Being a founder in an intensely competitive business means you occasionally have to eat crow. It’s humiliating, it doesn’t taste good, and often, it’s a humbling experience. As Essential’s founder and CEO, I’m personally responsible for this error and will try my best to not repeat it.
I remain heartened and motivated by the groundswell of support that Essential has experienced since unveiling the company on May 30th. We continue to believe deeply in our vision and the innovation we are bringing to life via our Home, Phone and 360 Camera products. I humbly thank our customers and channel partners for your patience and understanding as we proceed with the launch of our first products.
You can read the full blog post here.
Update #1: Essential has reached out to us with word that the email fiasco is not, in fact, a phishing attack.
While the situation has yet to be completely eradicated, an Essential employee has verified the authenticity of the email, meaning it’s not a phishing scam.
We will be sure to update you as we learn more.
Original post: If you’ve received an email from Essential asking to provide “additional verifying information”, do not reply.
According to our readers, folks on Reddit, and many other reports around the web, Essential Phone customers received an email last night from a support account – firstname.lastname@example.org – claiming that the company needs “additional verifying information” to finish processing their order. The full email, attached below, asks for an alternative email address, phone number, as well as a picture of a photo ID clearly showing the customer’s photo, signature, and address.
Take a look at the full email below:
Our order review team requires additional verifying information to complete the processing of your recent order.

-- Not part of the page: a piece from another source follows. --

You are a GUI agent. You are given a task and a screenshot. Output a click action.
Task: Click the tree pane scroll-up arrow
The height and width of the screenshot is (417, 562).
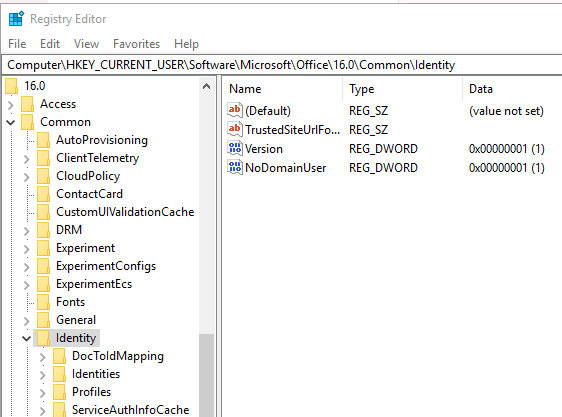pyautogui.click(x=206, y=86)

This verification is performed to protect against unauthorized use of your payment information and similar to what is conducted for in-person purchases.
Please provide an alternative email and phone number to confirm this purchase..
We would like to request a picture of a photo ID (e.g. driver’s license, state ID, passport) clearly showing your photo, signature and address. NOTE: the address on the ID should match the billing address listed on your recent order.
We apologize for the inconvenience and appreciate your cooperation. Once verified, we look forward to shipping your order.
Essential Products Customer Care
Essential is aware of the situation however, and says it’s working to mitigate the phishing attack:
As previously stated, do not reply to this email. If you know anyone who’s purchased an Essential Phone, please pass this along.
We’ve reached out to Essential for comment and will update this post when we hear back.